__What is needed__
Set the records down again in full, with every word kept.

__Records shown__
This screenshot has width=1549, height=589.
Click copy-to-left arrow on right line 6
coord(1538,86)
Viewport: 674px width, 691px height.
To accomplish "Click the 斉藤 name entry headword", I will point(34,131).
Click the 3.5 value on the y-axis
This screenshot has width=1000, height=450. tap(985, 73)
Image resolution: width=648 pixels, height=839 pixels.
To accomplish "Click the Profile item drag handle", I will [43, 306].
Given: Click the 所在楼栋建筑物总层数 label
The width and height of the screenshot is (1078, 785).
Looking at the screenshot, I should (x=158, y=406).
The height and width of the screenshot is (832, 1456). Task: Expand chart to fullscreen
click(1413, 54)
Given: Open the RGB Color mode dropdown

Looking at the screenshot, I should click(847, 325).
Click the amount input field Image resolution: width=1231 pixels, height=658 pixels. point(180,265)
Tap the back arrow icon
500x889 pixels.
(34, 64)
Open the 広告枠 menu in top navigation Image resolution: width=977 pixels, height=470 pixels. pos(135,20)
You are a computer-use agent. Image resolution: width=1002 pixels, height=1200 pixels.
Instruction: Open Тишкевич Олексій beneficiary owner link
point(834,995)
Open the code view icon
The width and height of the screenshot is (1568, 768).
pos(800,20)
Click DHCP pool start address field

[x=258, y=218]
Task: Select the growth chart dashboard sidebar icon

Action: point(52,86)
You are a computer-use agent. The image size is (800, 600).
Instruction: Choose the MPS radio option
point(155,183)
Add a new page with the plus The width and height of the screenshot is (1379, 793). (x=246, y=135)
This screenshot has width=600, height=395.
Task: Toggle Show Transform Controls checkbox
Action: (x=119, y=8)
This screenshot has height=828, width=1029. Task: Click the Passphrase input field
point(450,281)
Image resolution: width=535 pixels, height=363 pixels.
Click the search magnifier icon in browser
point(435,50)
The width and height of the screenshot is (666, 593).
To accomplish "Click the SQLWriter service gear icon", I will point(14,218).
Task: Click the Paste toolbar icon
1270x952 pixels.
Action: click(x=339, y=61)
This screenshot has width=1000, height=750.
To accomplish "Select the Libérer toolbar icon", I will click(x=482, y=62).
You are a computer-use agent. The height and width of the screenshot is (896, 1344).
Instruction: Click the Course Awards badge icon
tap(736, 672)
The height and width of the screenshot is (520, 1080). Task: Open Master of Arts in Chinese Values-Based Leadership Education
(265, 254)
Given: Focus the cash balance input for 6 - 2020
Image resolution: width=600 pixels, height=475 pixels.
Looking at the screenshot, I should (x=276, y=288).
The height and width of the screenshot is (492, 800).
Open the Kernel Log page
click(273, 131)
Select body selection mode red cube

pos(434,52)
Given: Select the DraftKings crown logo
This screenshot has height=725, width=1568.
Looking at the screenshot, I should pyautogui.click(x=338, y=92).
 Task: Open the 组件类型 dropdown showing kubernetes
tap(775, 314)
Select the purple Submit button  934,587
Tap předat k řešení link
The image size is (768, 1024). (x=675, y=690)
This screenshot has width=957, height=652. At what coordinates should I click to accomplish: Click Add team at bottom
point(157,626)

__Output of the task__
This screenshot has width=1549, height=589.
Click copy-to-left arrow on right line 6
coord(1538,86)
Viewport: 674px width, 691px height.
To accomplish "Click the 斉藤 name entry headword", I will point(34,131).
Click the 3.5 value on the y-axis
This screenshot has width=1000, height=450. tap(985, 73)
Image resolution: width=648 pixels, height=839 pixels.
To accomplish "Click the Profile item drag handle", I will [43, 306].
Given: Click the 所在楼栋建筑物总层数 label
The width and height of the screenshot is (1078, 785).
Looking at the screenshot, I should (x=158, y=406).
The height and width of the screenshot is (832, 1456). Task: Expand chart to fullscreen
click(1413, 54)
Given: Open the RGB Color mode dropdown

Looking at the screenshot, I should click(847, 325).
Click the amount input field Image resolution: width=1231 pixels, height=658 pixels. point(180,265)
Tap the back arrow icon
500x889 pixels.
(34, 64)
Open the 広告枠 menu in top navigation Image resolution: width=977 pixels, height=470 pixels. pos(135,20)
You are a computer-use agent. Image resolution: width=1002 pixels, height=1200 pixels.
Instruction: Open Тишкевич Олексій beneficiary owner link
point(834,995)
Open the code view icon
The width and height of the screenshot is (1568, 768).
pos(800,20)
Click DHCP pool start address field

[x=258, y=218]
Task: Select the growth chart dashboard sidebar icon

Action: point(52,86)
You are a computer-use agent. The image size is (800, 600).
Instruction: Choose the MPS radio option
point(155,183)
Add a new page with the plus The width and height of the screenshot is (1379, 793). (x=246, y=135)
This screenshot has width=600, height=395.
Task: Toggle Show Transform Controls checkbox
Action: (x=119, y=8)
This screenshot has height=828, width=1029. Task: Click the Passphrase input field
point(450,281)
Image resolution: width=535 pixels, height=363 pixels.
Click the search magnifier icon in browser
point(435,50)
The width and height of the screenshot is (666, 593).
To accomplish "Click the SQLWriter service gear icon", I will point(14,218).
Task: Click the Paste toolbar icon
1270x952 pixels.
Action: click(x=339, y=61)
This screenshot has width=1000, height=750.
To accomplish "Select the Libérer toolbar icon", I will click(x=482, y=62).
You are a computer-use agent. The height and width of the screenshot is (896, 1344).
Instruction: Click the Course Awards badge icon
tap(736, 672)
The height and width of the screenshot is (520, 1080). Task: Open Master of Arts in Chinese Values-Based Leadership Education
(265, 254)
Given: Focus the cash balance input for 6 - 2020
Image resolution: width=600 pixels, height=475 pixels.
Looking at the screenshot, I should (x=276, y=288).
The height and width of the screenshot is (492, 800).
Open the Kernel Log page
click(273, 131)
Select body selection mode red cube

pos(434,52)
Given: Select the DraftKings crown logo
This screenshot has height=725, width=1568.
Looking at the screenshot, I should pyautogui.click(x=338, y=92).
 Task: Open the 组件类型 dropdown showing kubernetes
tap(775, 314)
Select the purple Submit button  934,587
Tap předat k řešení link
The image size is (768, 1024). (x=675, y=690)
This screenshot has width=957, height=652. At what coordinates should I click to accomplish: Click Add team at bottom
point(157,626)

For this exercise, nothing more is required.